Each record below should be set down exactly.
[MATERIALS PROVIDED Boundary: Start]
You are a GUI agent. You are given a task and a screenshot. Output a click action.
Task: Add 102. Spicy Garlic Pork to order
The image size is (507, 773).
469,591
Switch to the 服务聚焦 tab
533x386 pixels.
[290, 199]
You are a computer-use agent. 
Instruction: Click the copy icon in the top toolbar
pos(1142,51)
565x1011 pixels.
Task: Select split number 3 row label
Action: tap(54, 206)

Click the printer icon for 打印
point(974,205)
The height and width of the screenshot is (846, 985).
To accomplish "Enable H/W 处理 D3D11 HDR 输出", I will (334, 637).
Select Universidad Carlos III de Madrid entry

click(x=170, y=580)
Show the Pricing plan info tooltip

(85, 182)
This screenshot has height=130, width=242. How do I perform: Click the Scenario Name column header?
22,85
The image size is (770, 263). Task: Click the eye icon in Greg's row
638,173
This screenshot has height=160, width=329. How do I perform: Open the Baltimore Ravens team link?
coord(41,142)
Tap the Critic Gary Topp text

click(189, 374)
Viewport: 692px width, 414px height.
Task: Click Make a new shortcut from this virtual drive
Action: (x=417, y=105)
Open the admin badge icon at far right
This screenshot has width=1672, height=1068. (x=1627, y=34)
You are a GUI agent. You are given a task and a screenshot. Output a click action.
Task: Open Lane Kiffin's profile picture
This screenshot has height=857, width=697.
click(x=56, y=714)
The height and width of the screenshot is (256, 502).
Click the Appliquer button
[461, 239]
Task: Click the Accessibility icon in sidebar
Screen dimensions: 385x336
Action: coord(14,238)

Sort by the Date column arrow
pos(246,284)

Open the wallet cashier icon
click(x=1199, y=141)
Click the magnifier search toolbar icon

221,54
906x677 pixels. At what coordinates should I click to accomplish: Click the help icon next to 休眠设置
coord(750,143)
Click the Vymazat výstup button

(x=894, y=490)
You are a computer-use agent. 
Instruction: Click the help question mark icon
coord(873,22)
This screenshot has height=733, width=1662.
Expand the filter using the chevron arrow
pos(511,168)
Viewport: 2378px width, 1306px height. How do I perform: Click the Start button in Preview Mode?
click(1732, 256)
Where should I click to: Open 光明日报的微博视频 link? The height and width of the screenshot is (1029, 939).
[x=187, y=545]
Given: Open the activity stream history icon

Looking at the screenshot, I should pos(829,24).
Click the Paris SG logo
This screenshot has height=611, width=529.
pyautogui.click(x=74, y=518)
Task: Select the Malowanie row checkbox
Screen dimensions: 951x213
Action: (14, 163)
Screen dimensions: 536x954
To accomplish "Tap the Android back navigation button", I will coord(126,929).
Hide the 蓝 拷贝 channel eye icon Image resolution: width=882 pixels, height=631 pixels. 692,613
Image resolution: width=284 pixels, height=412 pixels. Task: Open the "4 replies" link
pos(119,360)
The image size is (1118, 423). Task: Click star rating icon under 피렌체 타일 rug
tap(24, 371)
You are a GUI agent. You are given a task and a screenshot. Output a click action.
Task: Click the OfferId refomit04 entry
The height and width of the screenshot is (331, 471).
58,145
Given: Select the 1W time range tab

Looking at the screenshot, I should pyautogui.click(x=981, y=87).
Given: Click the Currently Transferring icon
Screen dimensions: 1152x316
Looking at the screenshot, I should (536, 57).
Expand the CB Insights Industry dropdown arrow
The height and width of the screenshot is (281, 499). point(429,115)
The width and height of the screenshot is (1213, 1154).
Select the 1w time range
[MATERIALS PROVIDED Boundary: End]
**RESPONSE BELOW:**
You are a GUI agent. You are given a task and a screenshot. Output a click action.
Task: Add 102. Spicy Garlic Pork to order
The image size is (507, 773).
469,591
Switch to the 服务聚焦 tab
533x386 pixels.
[290, 199]
You are a computer-use agent. 
Instruction: Click the copy icon in the top toolbar
pos(1142,51)
565x1011 pixels.
Task: Select split number 3 row label
Action: tap(54, 206)

Click the printer icon for 打印
point(974,205)
The height and width of the screenshot is (846, 985).
To accomplish "Enable H/W 处理 D3D11 HDR 输出", I will (334, 637).
Select Universidad Carlos III de Madrid entry

click(x=170, y=580)
Show the Pricing plan info tooltip

(85, 182)
This screenshot has height=130, width=242. How do I perform: Click the Scenario Name column header?
22,85
The image size is (770, 263). Task: Click the eye icon in Greg's row
638,173
This screenshot has height=160, width=329. How do I perform: Open the Baltimore Ravens team link?
coord(41,142)
Tap the Critic Gary Topp text

click(189, 374)
Viewport: 692px width, 414px height.
Task: Click Make a new shortcut from this virtual drive
Action: (x=417, y=105)
Open the admin badge icon at far right
This screenshot has width=1672, height=1068. (x=1627, y=34)
You are a GUI agent. You are given a task and a screenshot. Output a click action.
Task: Open Lane Kiffin's profile picture
This screenshot has height=857, width=697.
click(x=56, y=714)
The height and width of the screenshot is (256, 502).
Click the Appliquer button
[461, 239]
Task: Click the Accessibility icon in sidebar
Screen dimensions: 385x336
Action: coord(14,238)

Sort by the Date column arrow
pos(246,284)

Open the wallet cashier icon
click(x=1199, y=141)
Click the magnifier search toolbar icon

221,54
906x677 pixels. At what coordinates should I click to accomplish: Click the help icon next to 休眠设置
coord(750,143)
Click the Vymazat výstup button

(x=894, y=490)
You are a computer-use agent. 
Instruction: Click the help question mark icon
coord(873,22)
This screenshot has height=733, width=1662.
Expand the filter using the chevron arrow
pos(511,168)
Viewport: 2378px width, 1306px height. How do I perform: Click the Start button in Preview Mode?
click(1732, 256)
Where should I click to: Open 光明日报的微博视频 link? The height and width of the screenshot is (1029, 939).
[x=187, y=545]
Given: Open the activity stream history icon

Looking at the screenshot, I should pos(829,24).
Click the Paris SG logo
This screenshot has height=611, width=529.
pyautogui.click(x=74, y=518)
Task: Select the Malowanie row checkbox
Screen dimensions: 951x213
Action: (14, 163)
Screen dimensions: 536x954
To accomplish "Tap the Android back navigation button", I will coord(126,929).
Hide the 蓝 拷贝 channel eye icon Image resolution: width=882 pixels, height=631 pixels. 692,613
Image resolution: width=284 pixels, height=412 pixels. Task: Open the "4 replies" link
pos(119,360)
The image size is (1118, 423). Task: Click star rating icon under 피렌체 타일 rug
tap(24, 371)
You are a GUI agent. You are given a task and a screenshot. Output a click action.
Task: Click the OfferId refomit04 entry
The height and width of the screenshot is (331, 471).
58,145
Given: Select the 1W time range tab

Looking at the screenshot, I should pyautogui.click(x=981, y=87).
Given: Click the Currently Transferring icon
Screen dimensions: 1152x316
Looking at the screenshot, I should (536, 57).
Expand the CB Insights Industry dropdown arrow
The height and width of the screenshot is (281, 499). point(429,115)
The width and height of the screenshot is (1213, 1154).
Select the 1w time range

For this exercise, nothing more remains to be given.